The bill aims to ease bureaucracy, support migrant integration and speed up deportations, among other measures. But it was not without controversy on the left, right and within Emmanuel Macron's governing LREM party.
France's lower house of parliament late Sunday approved a major immigration law designed to speed up deportations while promoting better integration and faster processing of asylum applications.
After 61 hours of contentious debate, the measure was approved by the National Assembly 228 in favor, 139 against and 24 abstentions. It passed largely with the support of President Emmanuel Macron's Republic On The Move (LREM) party, while leftist and right-wing parties voted against.
Richard Ferrand, the head of the LREM group in the assembly, said the law proved "our determination to regulate migration, to promote effective integration, to guarantee the right to asylum, in line with the commitments made by the president of the republic."
"When we strengthen the effectiveness of how we regulate immigration, we are not being inhuman, nor anti-freedom, nor lax," he said.
Divisions in Macron's party
But the bill, which must still passed by the Senate, opened divisions within LREM, with one party deputy named Jean-Michel Clement resigning in protest after casting a "no" vote and 14 others abstaining.
One controversial part of the bill would increase the maximum time migrants can be held in detention pending deportation from 45 days to 90 days. Lawmakers on the left criticized the increased detention time, while the right-wing politicians wanted it increased to 180 days.
Left-wing opponents opposed provisions allowing minors to be held in detention.
"Nothing justifies locking up a kid," said Socialist deputy Herve Saulignac.
Quicker decisions and deportations
Interior Minister Gerard Collomb said bill aims for "better controlled" immigration, while making it easier to deport "economic" migrants.

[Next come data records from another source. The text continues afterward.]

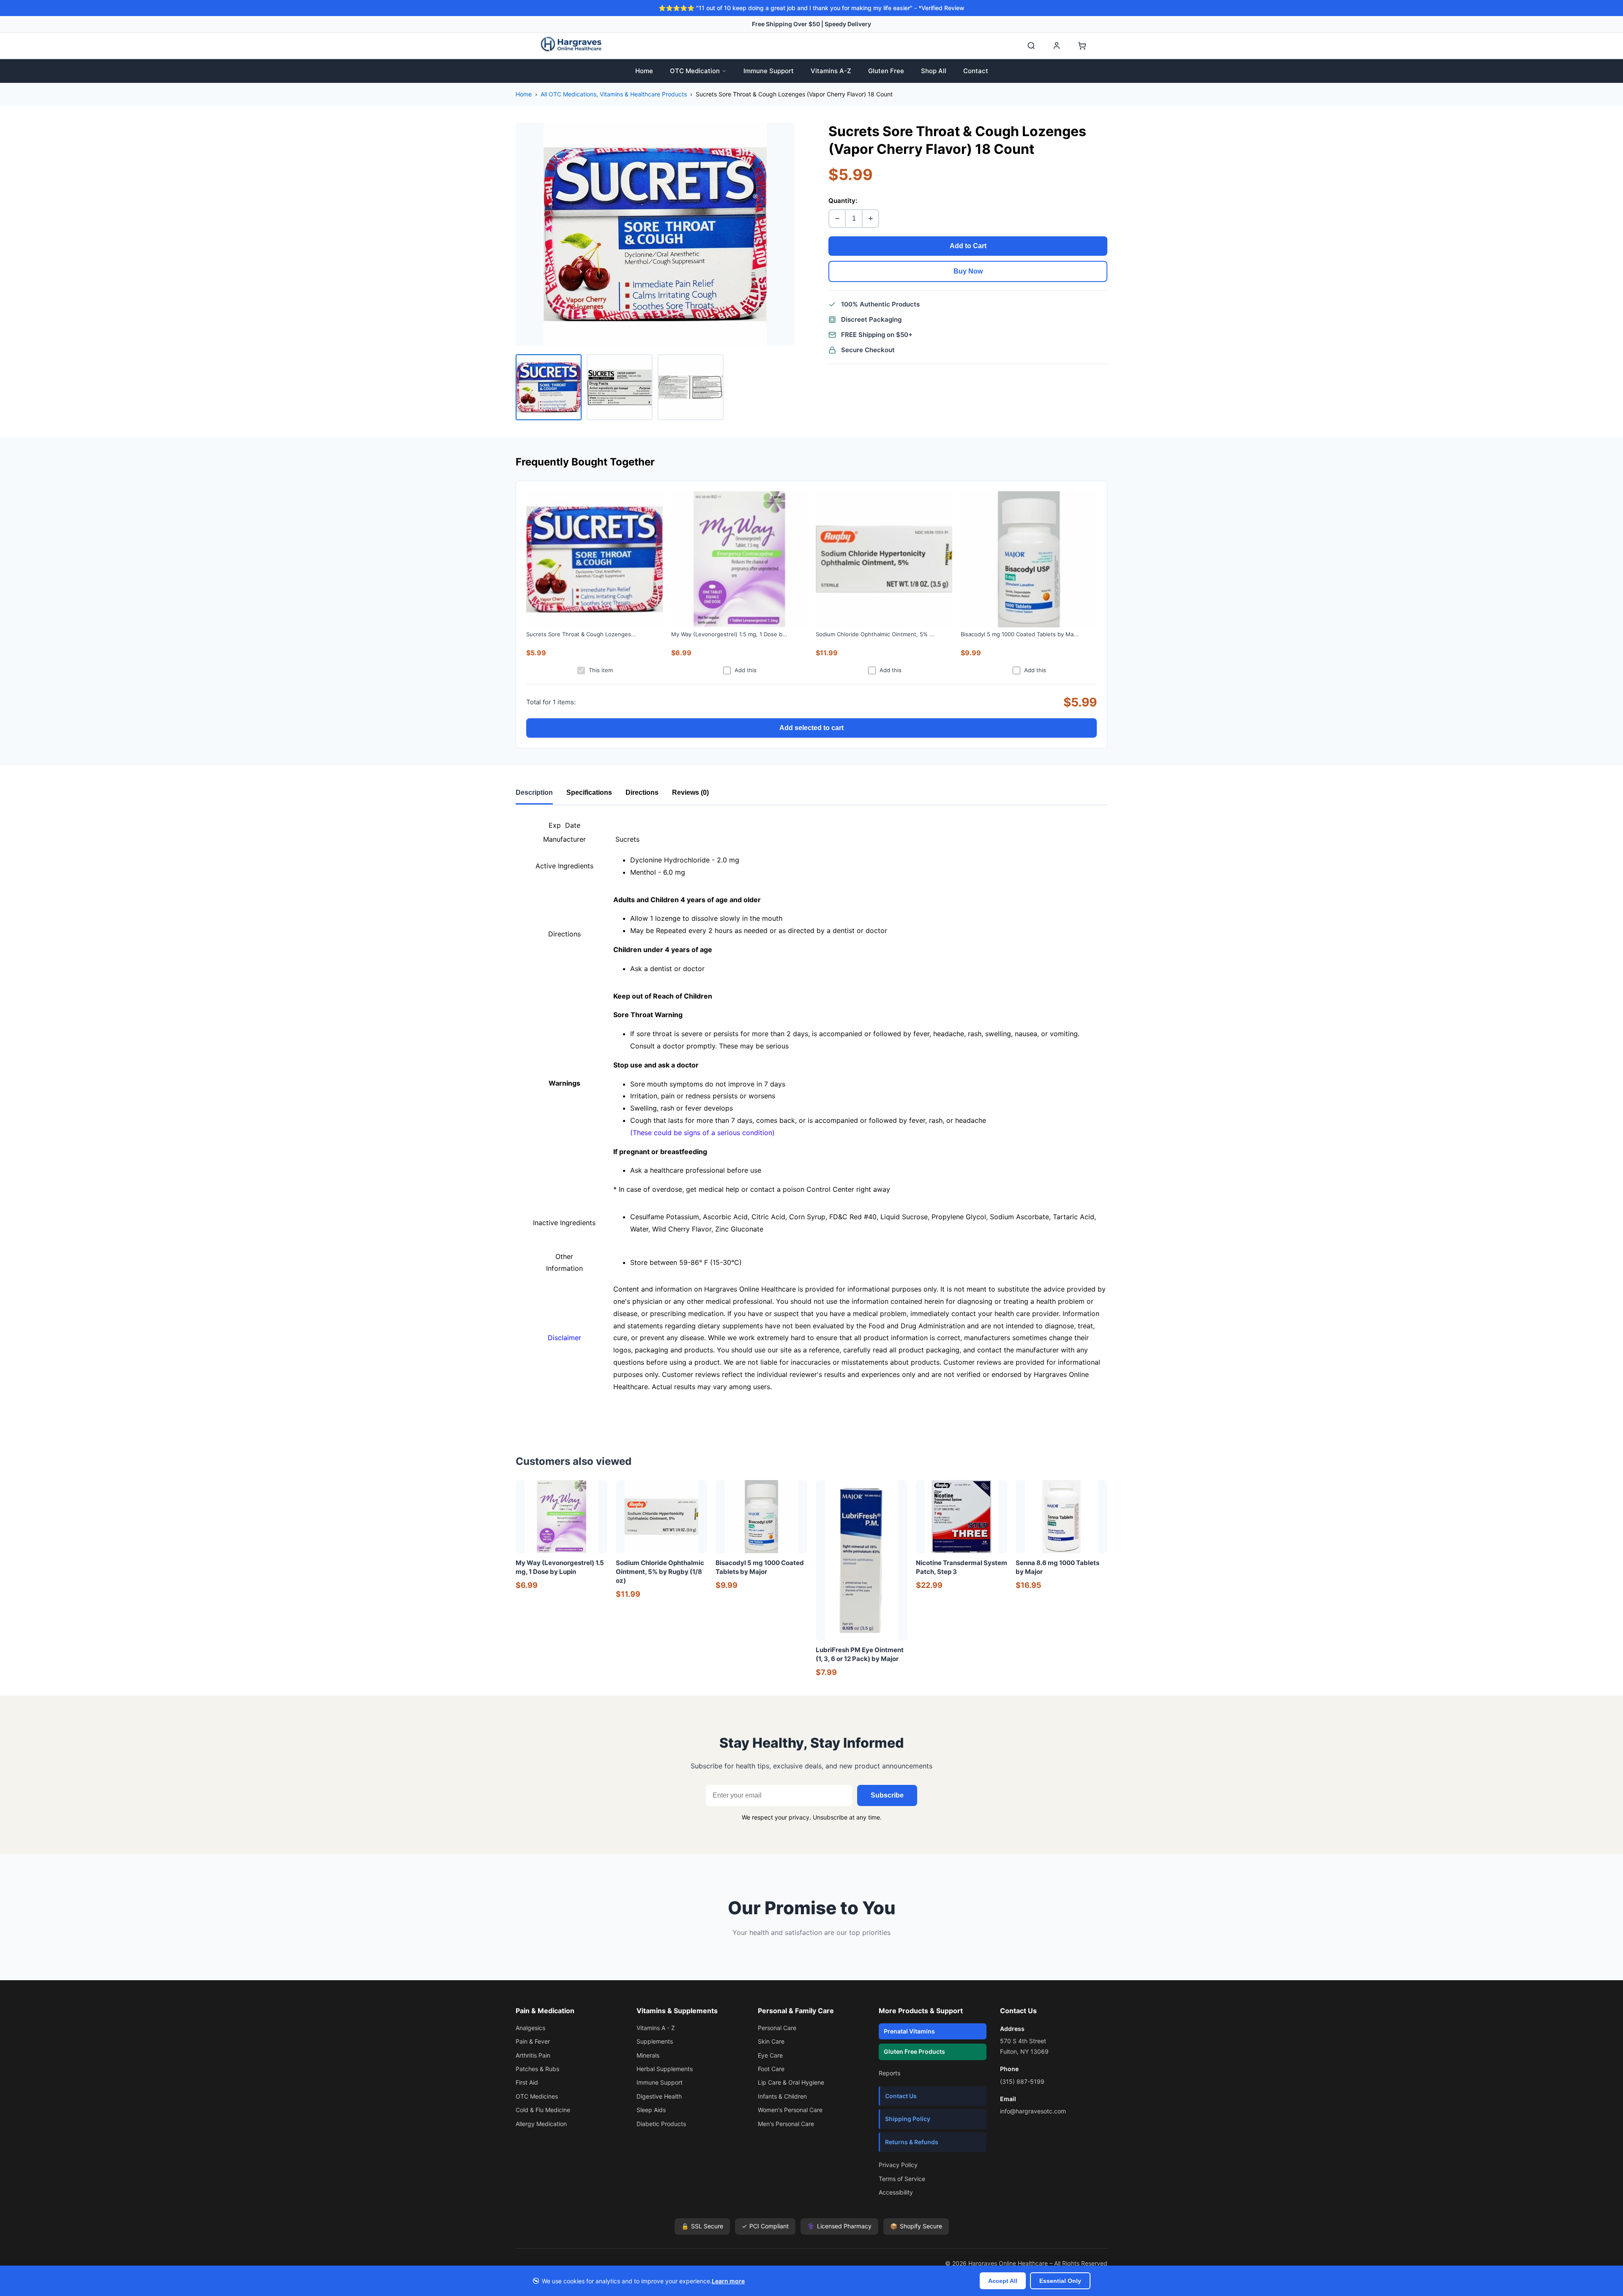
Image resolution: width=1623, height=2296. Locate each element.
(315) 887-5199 (1022, 2081)
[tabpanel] (811, 1115)
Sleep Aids (651, 2109)
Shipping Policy (907, 2118)
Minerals (648, 2055)
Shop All (933, 71)
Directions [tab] (642, 792)
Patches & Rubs (537, 2068)
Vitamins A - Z (656, 2027)
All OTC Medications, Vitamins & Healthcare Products (614, 94)
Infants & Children (782, 2096)
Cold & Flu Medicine (543, 2109)
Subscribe (887, 1795)
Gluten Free (886, 71)
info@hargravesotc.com (1033, 2111)
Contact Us (901, 2095)
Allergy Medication (541, 2123)
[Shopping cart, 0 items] (1082, 45)
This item (601, 670)
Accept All (1002, 2280)
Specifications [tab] (589, 792)
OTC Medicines (537, 2096)
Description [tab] (534, 792)
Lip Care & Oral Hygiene (791, 2082)
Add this (746, 670)
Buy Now (968, 271)
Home (644, 71)
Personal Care (777, 2027)
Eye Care (770, 2055)
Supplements (655, 2041)
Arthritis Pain (533, 2055)
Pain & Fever (533, 2041)
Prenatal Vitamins (909, 2031)
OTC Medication (695, 71)
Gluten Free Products (914, 2051)
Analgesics (530, 2027)
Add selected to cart (811, 727)
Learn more (728, 2281)
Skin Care (771, 2041)
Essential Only (1060, 2280)
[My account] (1056, 45)
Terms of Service (902, 2178)
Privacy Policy (898, 2164)
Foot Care (771, 2068)
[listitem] (549, 387)
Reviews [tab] (690, 792)
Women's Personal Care (790, 2109)
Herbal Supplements (665, 2068)
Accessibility (896, 2192)
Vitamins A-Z (831, 71)
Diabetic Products (661, 2123)
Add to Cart (968, 245)
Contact (975, 71)
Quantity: (842, 201)
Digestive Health (659, 2096)
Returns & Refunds (911, 2141)
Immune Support (768, 71)
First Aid (527, 2082)
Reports (889, 2073)
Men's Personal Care (786, 2123)
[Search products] (1031, 45)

The bill also plans to ease bureaucracy by halving the time to six months it takes to process asylum requests. It would also cut in half to 90 days the time asylum seekers have to apply and reduces to two weeks the time allowed to appeal against decisions. Pro-immigrant NGOs said the changes would not provide enough time for applicants to put forward more evidence to support their applications.
Supporters of the bill argue that bill promotes integration by promising accepted asylum seekers better access to work and housing opportunities as well as French lessons. The measure would also facilitate family reunification of accepted asylum seekers.